DigiKam to PHP Photo Album

DigiKam to PHP Photo Album

DigiKam to PHP Photo Album

My system for managing photos and publishing them "dynamically" on my website.

Overview

I have been working for a while on a way to organize my photos and make them available to others. The solution that I came up with involves using DigiKam to edit the image/album metadata on my laptop, rsync to push the images and the metadata to my server and some custom PHP1 (with a MySql database) to make them available to view.

As I mentioned above, I'm using DigiKam to organize my images on my laptop. DigiKam is nice enough to store this metadata on the image files as well as in a database. Having this information in database form makes it really easy to leverage for other purposes.

I'm far from complete with this project, but as you can see from the Photo Galleries section of this web site, it's beginning to work reasonably well.

Data Model

The data model is represented by a collection of PHP classes. The structure that I'm using matches the structure used by DigiKam. The fundamental building blocks are Albums and Images. Read more about the implementation in Data Model.

How It works

Using DigiKam, I edit the image metadata on my laptop, then sync the images and the DigiKam database to my server.

On my server, I have a shell script that I run via cron to generate thumbnail images from the originals.

For performance reasons, I denormalize the data from the DigiKam database into a MySql database creating "views" of the album and image data.

Once denormalized, I have a couple of PHP pages to display the data; one for albums and another for individual images.

The pages use custom PHP classes that I call the data model.
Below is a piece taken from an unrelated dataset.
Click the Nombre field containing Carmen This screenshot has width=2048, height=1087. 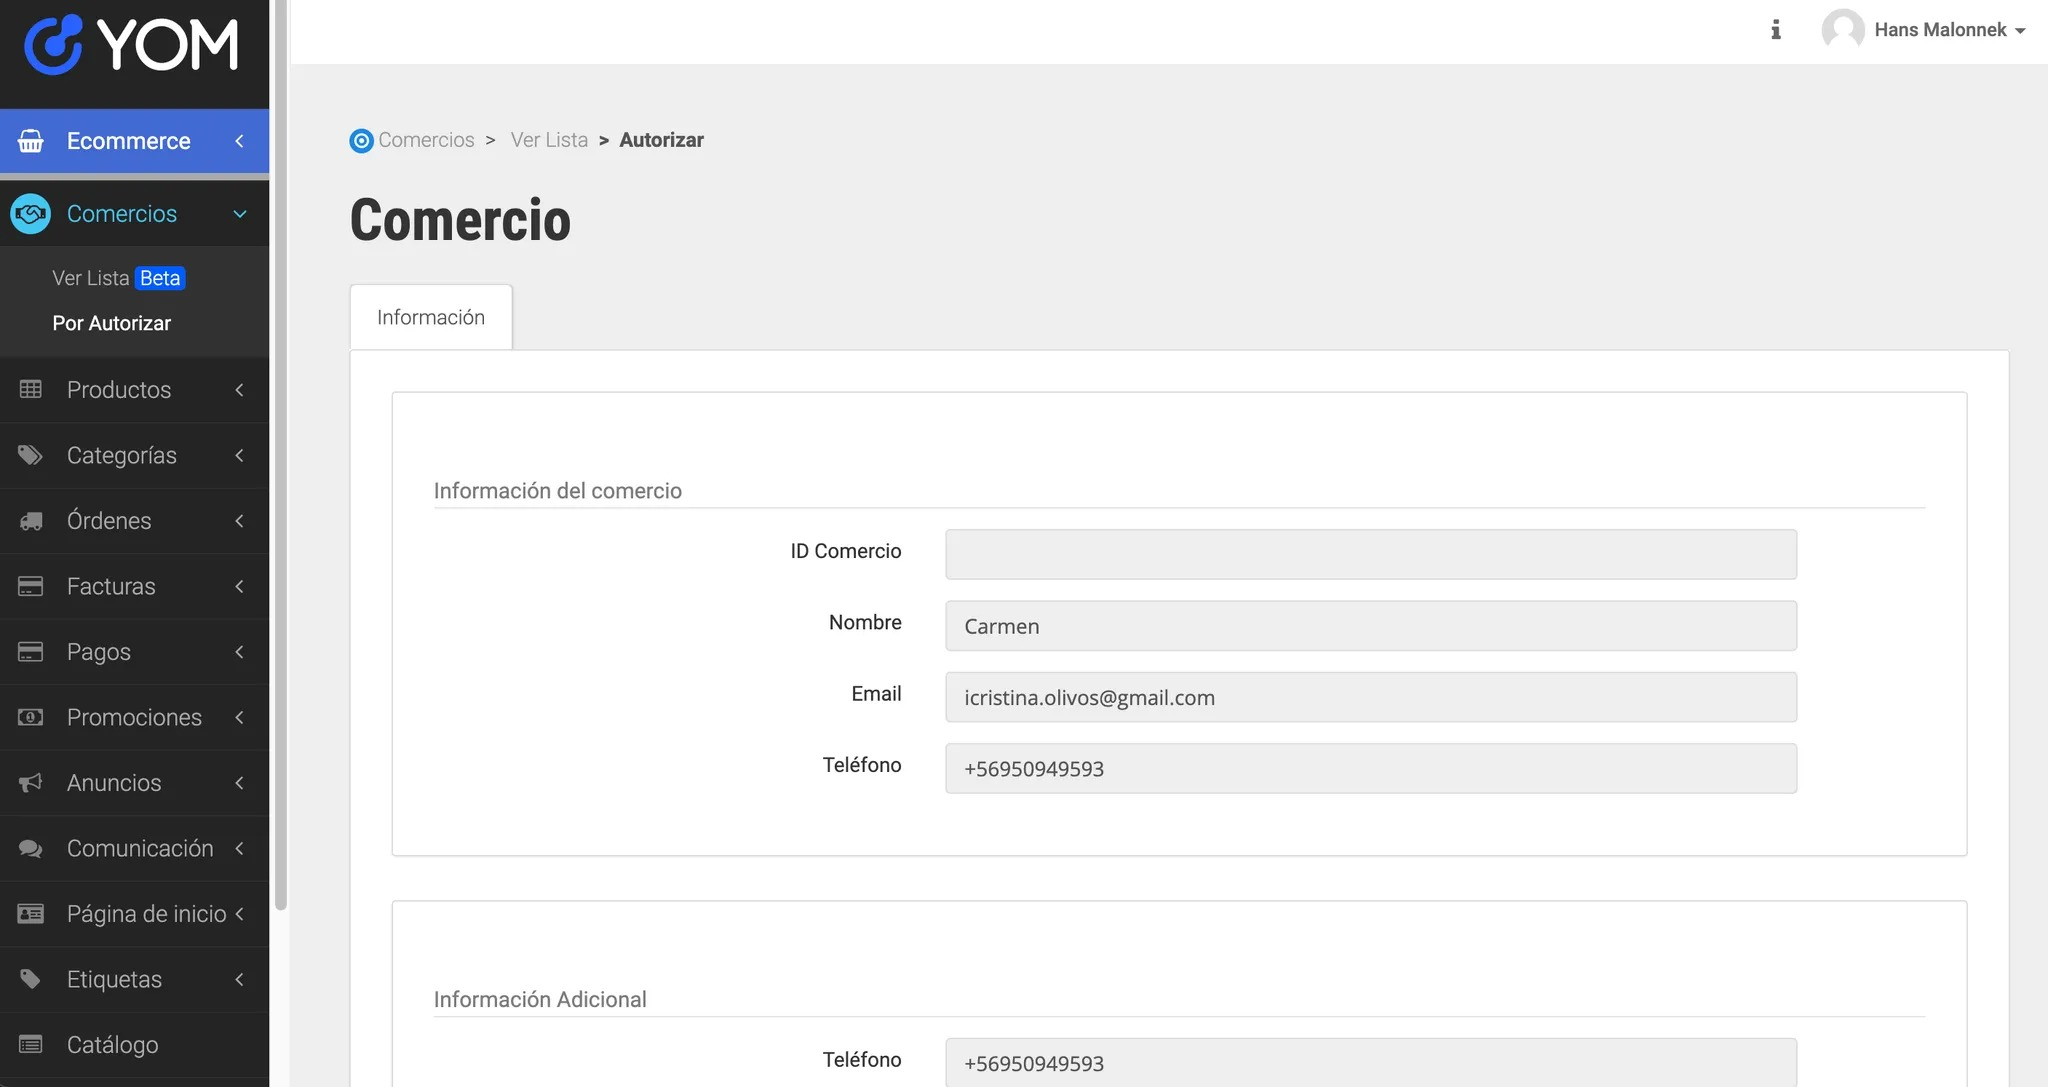(1370, 626)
One issue that I encountered (especially with "tag" driven galleries) was that rendering the page could take a long time if I had a large number of images; so I have paginated my galleries to a hard-coded number of images per page (currently 21 - 7 rows of 3). The pagination made it annoying for me when viewing images - I'd load a page, view 21 images, then I'd have to close out of the flow, go to page 2, resume the flow and view another 21 pages, etc. This frustration led me to add some JavaScript to automatically load additional images when, during my browsing, I reached the end of the current set of photos. This JavaScript can be seen in group.php.

Visual Presentation

Anyone that knows me knows that making pages pretty is not my strong suit. But I wanted these pages to look reasonably well and I wanted them to function in a way that I would enjoy browsing the albums. I played with several gallery presentation libraries, devoting most of my time to fancybox which I recently replaced with PhotoSwipe. I've settled on PhotoSwipe because I like how well it works on the iPad (where I do a lot of my viewing).

Download

I am happy to share the code that I've used to make this all work. It's all available here:


  1. With the move to gatsby, the PHP portion is no longer used, but may still be valuable to others, thus presented here. The Gatsby re-write will be presented in another document.